Cependant, lorsque les Italiens ont attaqué, mon père a rejoint les troupes du résistant somali Omar Samatar. Ils ont combattu cette armée coloniale qui voulait la chute de leur ennemi, Sélassié. En effet, miser par opportunisme sur l’invasion italienne pour se débarrasser de l’empereur éthiopien aurait été un très mauvais calcul. Mon père savait qu’il n’y avait rien à attendre de Sélassié et qu’il faudrait se battre pour arracher ses droits. Mais cette contradiction concernait les peuples de la Corne de l’Afrique et ne pourrait être résolue que par eux seuls. De plus, toute formelle qu’elle était, l’indépendance de l’Éthiopie était acquise et reconnue officiellement. Par conséquent, l’invasion italienne, même si elle devait conduire à la chute de Sélassié, aurait marqué un retour en arrière et n’aurait fait qu’empirer la situation. Mon père résumait les choses à sa manière : « L’ennemi qui vient de loin est plus dangereux que mon idiot de voisin. »
Après la Deuxième Guerre mondiale, Sélassié se tourne donc vers les Etats-Unis. Quelles seront leurs relations ?
En Afrique, l’Éthiopie a préfiguré le système des néocolonies voulu par Washington. Les Etats-Unis ont touché le jackpot avec la Seconde Guerre mondiale. Ils ont profité de l’affaiblissement de leurs rivaux européens pour prendre le leadership. Mais ils ne pouvaient pas prendre le relais des anciennes métropoles en s’imposant comme une nouvelle puissance coloniale. Car Washington avait plaidé la cause des mouvements de libération et le colonialisme apparaissait très clairement comme un système à bout de souffle.
Les Etats-Unis étaient donc prêts à faire une croix sur les matières premières du tiers-monde ?
Bien sûr que non.
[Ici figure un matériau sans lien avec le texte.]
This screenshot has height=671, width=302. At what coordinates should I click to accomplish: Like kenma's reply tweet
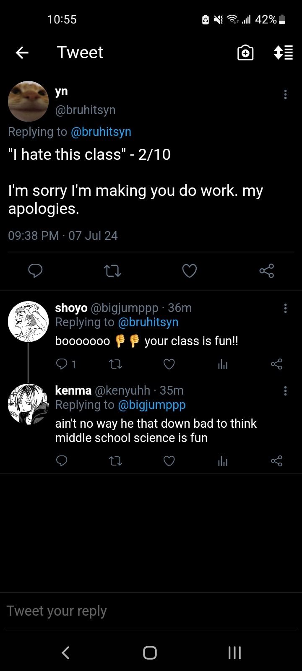tap(169, 461)
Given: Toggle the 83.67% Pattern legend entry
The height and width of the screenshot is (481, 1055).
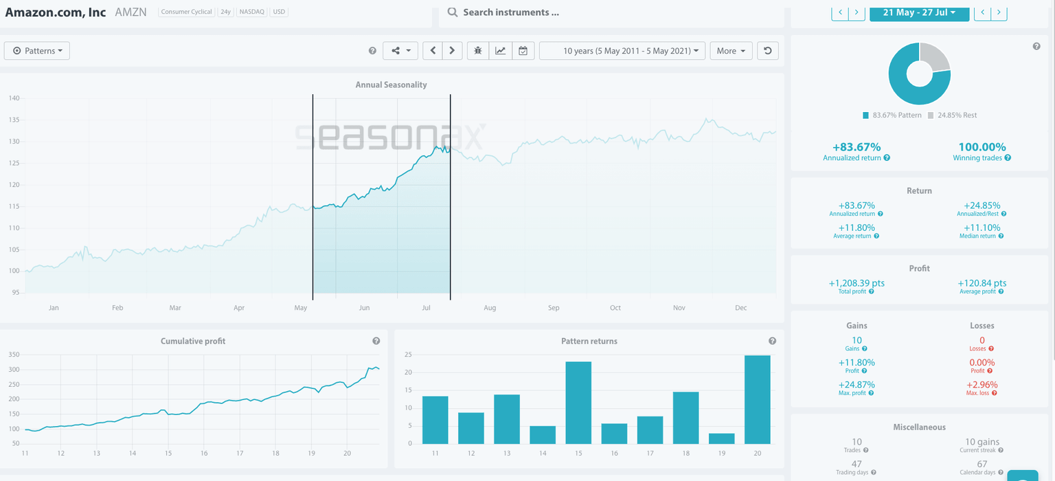Looking at the screenshot, I should coord(891,115).
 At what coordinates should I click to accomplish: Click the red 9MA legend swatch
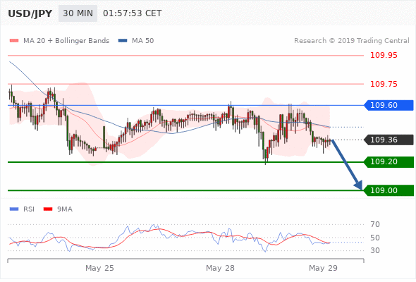48,209
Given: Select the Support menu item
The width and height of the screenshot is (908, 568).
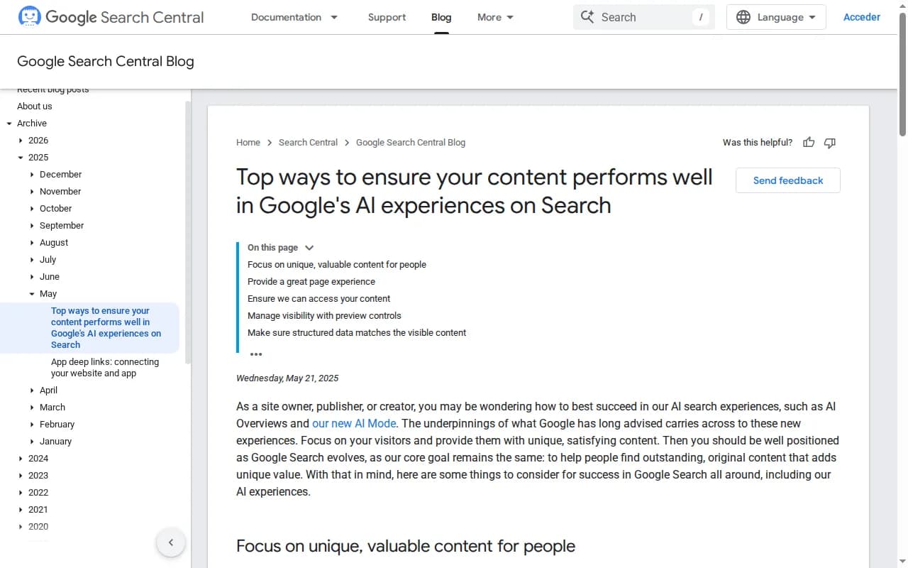Looking at the screenshot, I should [x=387, y=16].
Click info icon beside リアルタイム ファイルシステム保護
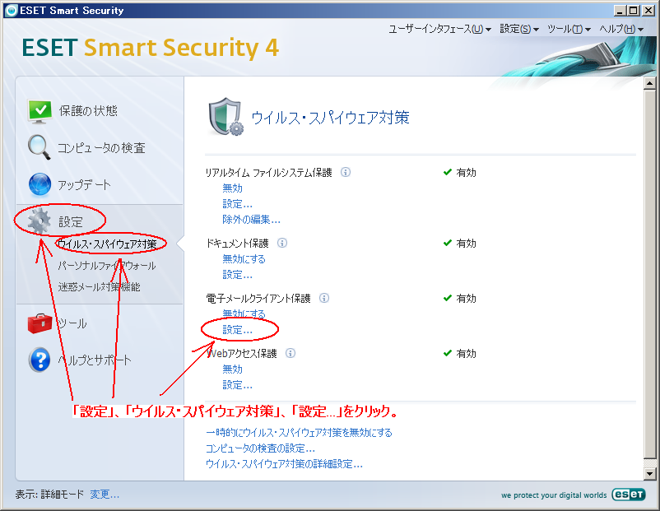Screen dimensions: 660x511 point(346,173)
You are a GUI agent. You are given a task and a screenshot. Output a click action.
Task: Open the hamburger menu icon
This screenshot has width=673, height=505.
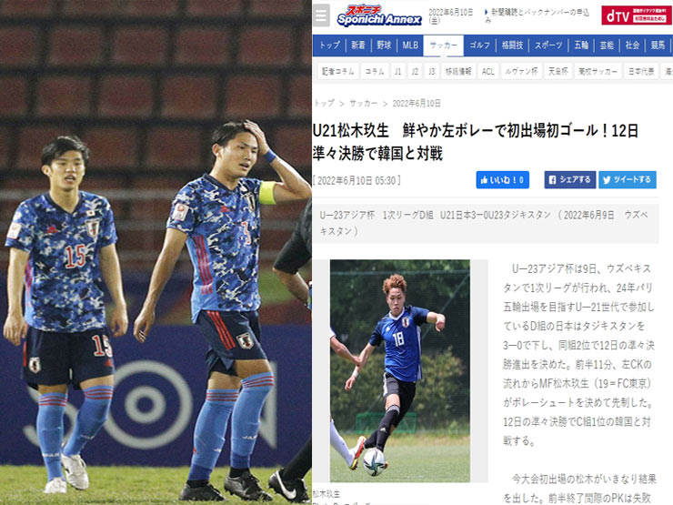[321, 15]
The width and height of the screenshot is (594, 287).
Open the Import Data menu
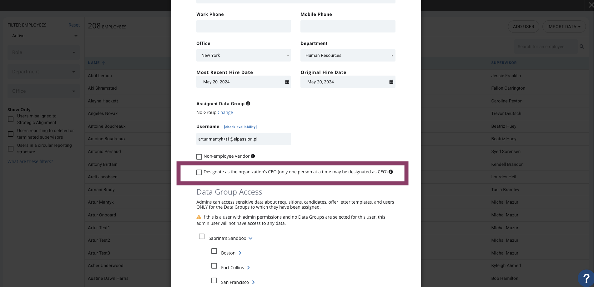[564, 27]
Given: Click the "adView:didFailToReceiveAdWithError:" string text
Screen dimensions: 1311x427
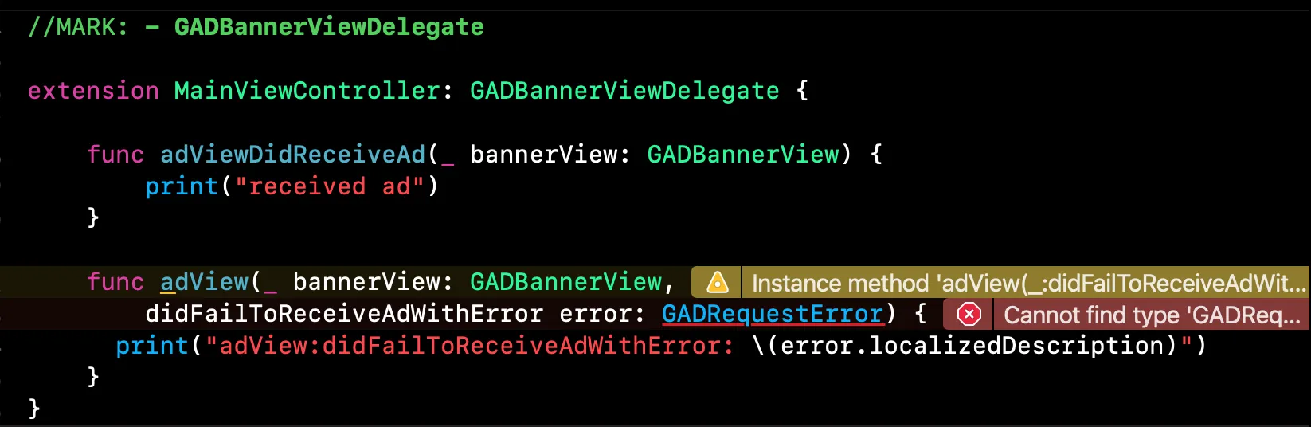Looking at the screenshot, I should click(476, 346).
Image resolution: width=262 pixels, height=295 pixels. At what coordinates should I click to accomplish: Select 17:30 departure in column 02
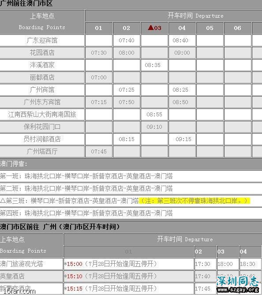pyautogui.click(x=202, y=264)

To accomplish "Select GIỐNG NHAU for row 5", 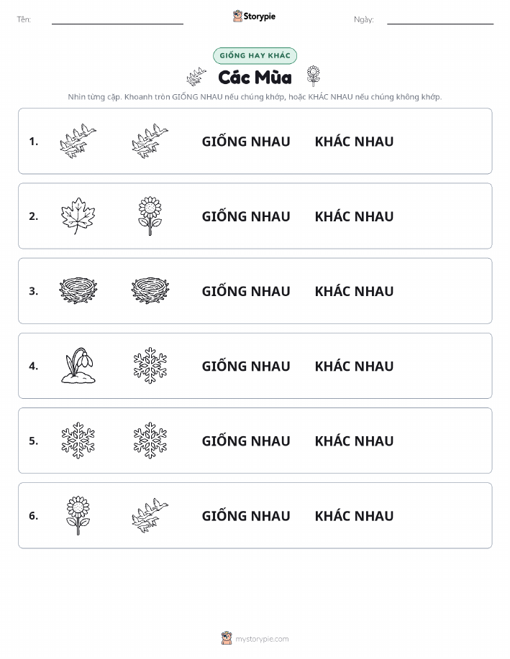I will click(246, 441).
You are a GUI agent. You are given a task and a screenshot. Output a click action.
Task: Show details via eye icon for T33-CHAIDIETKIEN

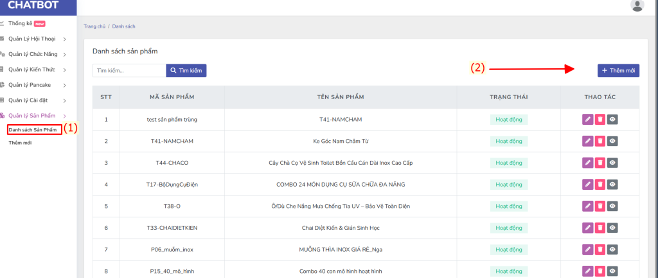click(x=612, y=228)
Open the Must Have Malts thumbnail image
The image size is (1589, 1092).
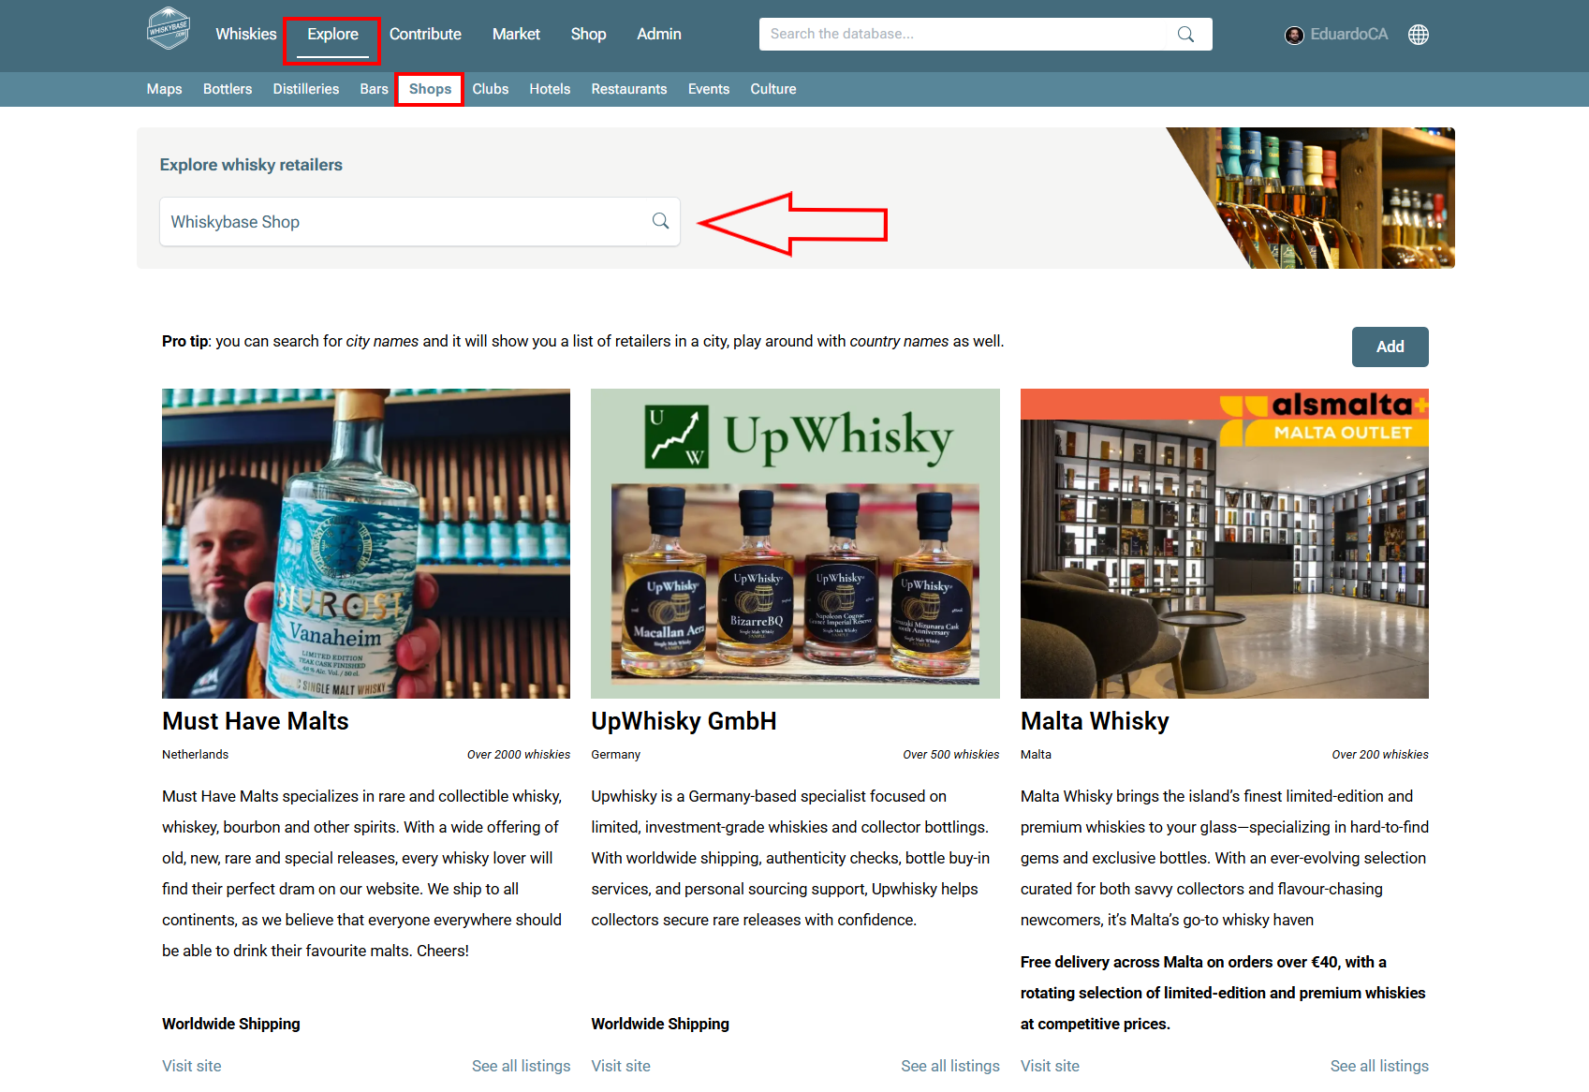click(366, 543)
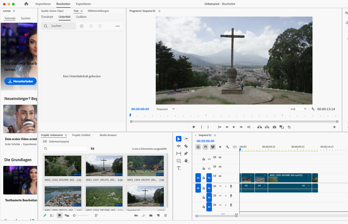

Ils ont misé sur ces dirigeants locaux qui étaient à la tête d’États officiellement indépendants, mais dont les économies étaient grandes ouvertes aux multinationales. Autrement dit, le pillage des ressources a continué, mais sous une autre forme. Le panafricaniste du Ghana, Kwame Nkrhumah, analysera très bien cette évolution dans son livre Le néocolonialisme, dernier stade de l’impérialisme : « L’essence du néocolonialisme, c’est que l’État qui y est assujetti est théoriquement indépendant, possède tous les insignes de la souveraineté sur le plan international. Mais en réalité son économie, et par conséquent sa politique, sont manipulées de l’extérieur. »[8] L’Éthiopie était donc un modèle du genre. Elle était indépendante sur papier, mais soumise sur les plans économique et politique.
Les peuples d’Afrique qui avaient connu le colonialisme ne devaient pas être enchantés de passer d’un système de pillage à un autre. Comment s’assurer que le néocolonialisme fonctionne ?
Il fallait maintenir au pouvoir ces marionnettes qui laissaient les multinationales piller les ressources de l’Afrique tout en s’enrichissant personnellement. L’Occident a ainsi apporté un soutien crucial à toute une série de dictateurs corrompus. Il a par ailleurs éliminé ceux qui résistaient au néocolonialisme. Thomas Sankara, Patrice Lumumba, Amilcar Cabral, Mehdi Ben Barka… Tous ont fait les frais de l’appétit meurtrier de l’impérialisme.
Sélassié était pour sa part rangé du côté des bons clients. Les Etats-Unis l’ont donc soutenu notamment en favorisant l’installation du siège de l’Organisation de l’Unité Africaine à Addis-Abeba. Ils ont contribué à construire un mythe autour de l’empereur éthiopien. Sélassié prétendait être le descendant de la reine de Saba et du roi Salomon. Son pays avait tout d’une monarchie absolue. Le pouvoir, totalement concentré entre ses mains, trouvait sa légitimité dans une inspiration quasi divine. Le visage de l’empereur apparaissait partout, des pièces de monnaie aux portraits accrochés sur les murs de l’administration en passant par les manuels scolaires. Sélassié a fait construire beaucoup d’écoles, c’est vrai. Mais au lieu d’y former des esprits éclairés, on y lavait les cerveaux et on y formait les futures élites de l’administration, entièrement dévouées à l’empereur.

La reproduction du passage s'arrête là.